Supporting 2,535 Ugandan children into education.

Children in remote fishing communities in Uganda endure a difficult childhood and face uncertain futures due to endemic poverty and limited opportunities. This project will enable them to complete their education, be healthy, and protected from abuse so they can build a better future.

September 2012 - August 2013

Charity information: ChildHope UK - children's charity

ChildHope UK - children's charity logo
  • Need


    Instead of going to school many children living on two remote islands in Uganda are forced to work, untying nets and drying fish to earn much needed income to support their families. Less than 50% of children even finish primary school. The health needs of the islanders are underserved with only 3 health centres for a population of 80,000 and there are terrifyingly high rate of HIV resulting in many children losing their parents to AIDS or becoming infected themselves.


    Working with our local partner, URHB, this project will support more children to go to school by raising awareness of the importance of education, training teachers, and encouraging out-of-school children to return. An innovative mobile boat clinic will help the communities enjoy better health and access screening, treatment, education and advice. The project will also work with the whole community to create lasting change and an environment where children are safe and supported to thrive.

  • Aims

    Aim 1

    Reduce high school dropout rates and encourage 2,353 children back to school.
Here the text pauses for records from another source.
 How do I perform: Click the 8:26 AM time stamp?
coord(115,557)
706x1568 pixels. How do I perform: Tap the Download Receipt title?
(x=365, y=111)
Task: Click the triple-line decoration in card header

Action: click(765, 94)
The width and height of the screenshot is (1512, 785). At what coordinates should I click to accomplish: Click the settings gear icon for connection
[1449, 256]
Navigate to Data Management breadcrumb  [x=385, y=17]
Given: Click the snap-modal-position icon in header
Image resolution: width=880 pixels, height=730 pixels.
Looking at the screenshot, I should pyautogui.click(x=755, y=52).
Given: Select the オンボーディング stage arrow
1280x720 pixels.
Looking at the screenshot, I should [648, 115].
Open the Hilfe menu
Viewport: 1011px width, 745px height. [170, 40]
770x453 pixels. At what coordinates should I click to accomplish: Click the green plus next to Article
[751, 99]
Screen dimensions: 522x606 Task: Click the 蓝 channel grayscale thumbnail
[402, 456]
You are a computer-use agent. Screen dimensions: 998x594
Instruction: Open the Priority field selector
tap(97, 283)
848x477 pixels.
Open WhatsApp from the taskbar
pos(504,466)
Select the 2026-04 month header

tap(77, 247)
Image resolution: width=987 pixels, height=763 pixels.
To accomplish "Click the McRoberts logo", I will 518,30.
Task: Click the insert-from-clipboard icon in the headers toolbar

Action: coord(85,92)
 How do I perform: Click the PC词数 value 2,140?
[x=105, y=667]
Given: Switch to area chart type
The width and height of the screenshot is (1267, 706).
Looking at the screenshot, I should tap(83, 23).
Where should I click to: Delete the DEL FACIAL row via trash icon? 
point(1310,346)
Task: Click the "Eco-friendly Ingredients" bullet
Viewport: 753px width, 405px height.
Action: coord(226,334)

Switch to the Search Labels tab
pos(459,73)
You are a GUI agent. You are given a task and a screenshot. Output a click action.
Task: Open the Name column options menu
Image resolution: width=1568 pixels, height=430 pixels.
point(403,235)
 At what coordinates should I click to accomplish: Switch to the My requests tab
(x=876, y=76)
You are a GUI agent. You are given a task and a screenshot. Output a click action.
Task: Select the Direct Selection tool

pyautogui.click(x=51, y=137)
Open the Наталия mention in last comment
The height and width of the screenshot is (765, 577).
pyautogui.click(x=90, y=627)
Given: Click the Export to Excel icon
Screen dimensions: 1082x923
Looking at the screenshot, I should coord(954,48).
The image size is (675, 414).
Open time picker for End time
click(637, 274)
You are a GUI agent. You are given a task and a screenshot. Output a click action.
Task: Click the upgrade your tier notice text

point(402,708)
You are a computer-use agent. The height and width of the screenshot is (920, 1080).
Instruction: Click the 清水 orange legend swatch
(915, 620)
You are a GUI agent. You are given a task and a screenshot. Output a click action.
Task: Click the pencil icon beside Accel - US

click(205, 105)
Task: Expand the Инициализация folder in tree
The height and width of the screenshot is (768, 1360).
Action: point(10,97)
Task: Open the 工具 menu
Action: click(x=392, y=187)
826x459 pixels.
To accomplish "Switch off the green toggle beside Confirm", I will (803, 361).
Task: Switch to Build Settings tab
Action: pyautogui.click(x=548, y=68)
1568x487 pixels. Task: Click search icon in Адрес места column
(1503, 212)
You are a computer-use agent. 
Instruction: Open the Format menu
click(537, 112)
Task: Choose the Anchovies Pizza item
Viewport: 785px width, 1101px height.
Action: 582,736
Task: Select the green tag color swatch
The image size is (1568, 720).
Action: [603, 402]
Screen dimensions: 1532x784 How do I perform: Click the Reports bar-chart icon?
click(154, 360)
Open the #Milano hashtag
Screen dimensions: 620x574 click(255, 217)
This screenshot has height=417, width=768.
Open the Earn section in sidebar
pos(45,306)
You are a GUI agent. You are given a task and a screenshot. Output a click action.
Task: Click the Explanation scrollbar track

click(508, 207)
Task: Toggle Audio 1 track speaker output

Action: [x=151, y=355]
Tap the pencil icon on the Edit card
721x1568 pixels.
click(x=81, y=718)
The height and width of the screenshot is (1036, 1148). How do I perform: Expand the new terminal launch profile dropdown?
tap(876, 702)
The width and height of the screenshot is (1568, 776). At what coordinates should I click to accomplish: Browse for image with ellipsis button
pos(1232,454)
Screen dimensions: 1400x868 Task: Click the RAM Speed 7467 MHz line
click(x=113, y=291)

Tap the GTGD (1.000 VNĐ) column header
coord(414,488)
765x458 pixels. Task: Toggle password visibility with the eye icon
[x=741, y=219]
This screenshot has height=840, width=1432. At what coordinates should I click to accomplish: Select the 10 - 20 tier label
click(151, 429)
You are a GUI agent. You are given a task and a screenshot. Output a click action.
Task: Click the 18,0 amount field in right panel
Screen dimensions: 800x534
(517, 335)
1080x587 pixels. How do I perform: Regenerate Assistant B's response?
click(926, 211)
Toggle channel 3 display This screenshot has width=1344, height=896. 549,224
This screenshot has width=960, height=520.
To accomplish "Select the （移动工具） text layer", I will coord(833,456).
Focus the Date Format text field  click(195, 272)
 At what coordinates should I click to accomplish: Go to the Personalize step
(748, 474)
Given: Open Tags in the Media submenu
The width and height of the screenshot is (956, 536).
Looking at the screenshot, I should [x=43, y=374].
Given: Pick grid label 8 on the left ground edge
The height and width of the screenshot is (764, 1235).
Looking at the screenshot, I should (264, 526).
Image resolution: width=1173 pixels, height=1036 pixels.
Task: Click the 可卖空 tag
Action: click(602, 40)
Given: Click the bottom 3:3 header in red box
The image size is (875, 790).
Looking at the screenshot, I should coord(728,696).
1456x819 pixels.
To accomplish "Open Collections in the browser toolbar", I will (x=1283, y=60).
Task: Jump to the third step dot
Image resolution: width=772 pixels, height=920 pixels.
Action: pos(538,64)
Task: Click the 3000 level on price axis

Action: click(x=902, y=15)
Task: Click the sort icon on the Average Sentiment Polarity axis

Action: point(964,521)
    » Raise awareness of the value of formal education among children and parents.
    » Provide training to teachers and conduct school assessments to improve school environments so they are safe and children receive quality education.
    » Identify children at risk of dropping out and support them to stay in school and visit out of school children to encourage them to return.
    » Train teachers in child protection, positive method of discipline, girl friendly education and how to better respond to HIV and AIDS.

    What success will look like

    Success will be enabling 1,396 girls and 939 boys have the opportunity to go to school and have better opportunities in the future

    Aim 2

    Improve health levels of the 80,000 islanders with a focus on reducing HIV rates.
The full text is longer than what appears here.